Task objective: Give the entries again in full. Nothing may be altered.

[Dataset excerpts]

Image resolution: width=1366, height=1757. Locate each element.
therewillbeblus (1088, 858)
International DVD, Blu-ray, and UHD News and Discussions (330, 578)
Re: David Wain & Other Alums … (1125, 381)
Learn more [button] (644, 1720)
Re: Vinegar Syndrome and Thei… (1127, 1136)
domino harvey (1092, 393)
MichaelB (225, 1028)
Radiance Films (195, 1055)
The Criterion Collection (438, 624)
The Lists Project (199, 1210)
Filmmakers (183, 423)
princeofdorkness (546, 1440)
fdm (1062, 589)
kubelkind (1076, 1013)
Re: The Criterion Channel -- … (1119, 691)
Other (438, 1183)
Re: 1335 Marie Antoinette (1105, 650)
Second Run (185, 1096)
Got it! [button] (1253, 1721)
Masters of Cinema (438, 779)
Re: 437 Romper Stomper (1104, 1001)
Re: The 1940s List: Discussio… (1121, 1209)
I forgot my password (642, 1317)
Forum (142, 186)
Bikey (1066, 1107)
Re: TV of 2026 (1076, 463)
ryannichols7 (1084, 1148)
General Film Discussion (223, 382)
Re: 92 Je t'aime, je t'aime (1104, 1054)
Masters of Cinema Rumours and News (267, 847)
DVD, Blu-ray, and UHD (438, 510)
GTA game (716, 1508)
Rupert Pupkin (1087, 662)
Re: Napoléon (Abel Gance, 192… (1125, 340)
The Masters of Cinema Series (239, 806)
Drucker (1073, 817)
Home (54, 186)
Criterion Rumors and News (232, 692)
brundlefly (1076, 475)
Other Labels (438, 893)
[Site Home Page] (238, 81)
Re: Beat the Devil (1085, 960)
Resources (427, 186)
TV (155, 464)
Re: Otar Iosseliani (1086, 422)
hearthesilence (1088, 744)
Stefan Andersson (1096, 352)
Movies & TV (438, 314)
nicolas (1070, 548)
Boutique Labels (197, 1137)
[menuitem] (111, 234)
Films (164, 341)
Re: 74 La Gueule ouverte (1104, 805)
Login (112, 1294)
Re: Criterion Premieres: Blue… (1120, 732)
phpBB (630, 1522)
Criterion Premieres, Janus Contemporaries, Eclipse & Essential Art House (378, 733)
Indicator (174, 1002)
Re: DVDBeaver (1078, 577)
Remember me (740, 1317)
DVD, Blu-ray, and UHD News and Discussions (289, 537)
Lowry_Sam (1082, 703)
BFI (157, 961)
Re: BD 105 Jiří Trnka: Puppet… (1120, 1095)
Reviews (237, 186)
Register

Expected answer:
Image resolution: width=1366, height=1757. Locate each element.
therewillbeblus (1088, 858)
International DVD, Blu-ray, and UHD News and Discussions (330, 578)
Re: David Wain & Other Alums … (1125, 381)
Learn more [button] (644, 1720)
Re: Vinegar Syndrome and Thei… (1127, 1136)
domino harvey (1092, 393)
MichaelB (225, 1028)
Radiance Films (195, 1055)
The Criterion Collection (438, 624)
The Lists Project (199, 1210)
Filmmakers (183, 423)
princeofdorkness (546, 1440)
fdm (1062, 589)
kubelkind (1076, 1013)
Re: The Criterion Channel -- … (1119, 691)
Other (438, 1183)
Re: 1335 Marie Antoinette (1105, 650)
Second Run (185, 1096)
Got it! [button] (1253, 1721)
Masters of Cinema (438, 779)
Re: 437 Romper Stomper (1104, 1001)
Re: The 1940s List: Discussio… (1121, 1209)
I forgot my password (642, 1317)
Forum (142, 186)
Bikey (1066, 1107)
Re: TV of 2026 (1076, 463)
ryannichols7 (1084, 1148)
General Film Discussion (223, 382)
Re: 92 Je t'aime, je t'aime (1104, 1054)
Masters of Cinema Rumours and News (267, 847)
DVD, Blu-ray, and UHD (438, 510)
GTA game (716, 1508)
Rupert Pupkin (1087, 662)
Re: Napoléon (Abel Gance, 192… (1125, 340)
The Masters of Cinema Series (239, 806)
Drucker (1073, 817)
Home (54, 186)
Criterion Rumors and News (232, 692)
brundlefly (1076, 475)
Other Labels (438, 893)
[Site Home Page] (238, 81)
Re: Beat the Devil (1085, 960)
Resources (427, 186)
TV (155, 464)
Re: Otar Iosseliani (1086, 422)
hearthesilence (1088, 744)
Stefan Andersson (1096, 352)
Movies & TV (438, 314)
nicolas (1070, 548)
Boutique Labels (197, 1137)
[menuitem] (111, 234)
Films (164, 341)
Re: 74 La Gueule ouverte (1104, 805)
Login (112, 1294)
Re: Criterion Premieres: Blue… (1120, 732)
phpBB (630, 1522)
Criterion Premieres, Janus Contemporaries, Eclipse & Essential Art House (378, 733)
Indicator (174, 1002)
Re: DVDBeaver (1078, 577)
Remember me (740, 1317)
DVD, Blu-ray, and UHD News and Discussions (289, 537)
Lowry_Sam (1082, 703)
BFI (157, 961)
Re: BD 105 Jiří Trnka: Puppet… (1120, 1095)
Reviews (237, 186)
Register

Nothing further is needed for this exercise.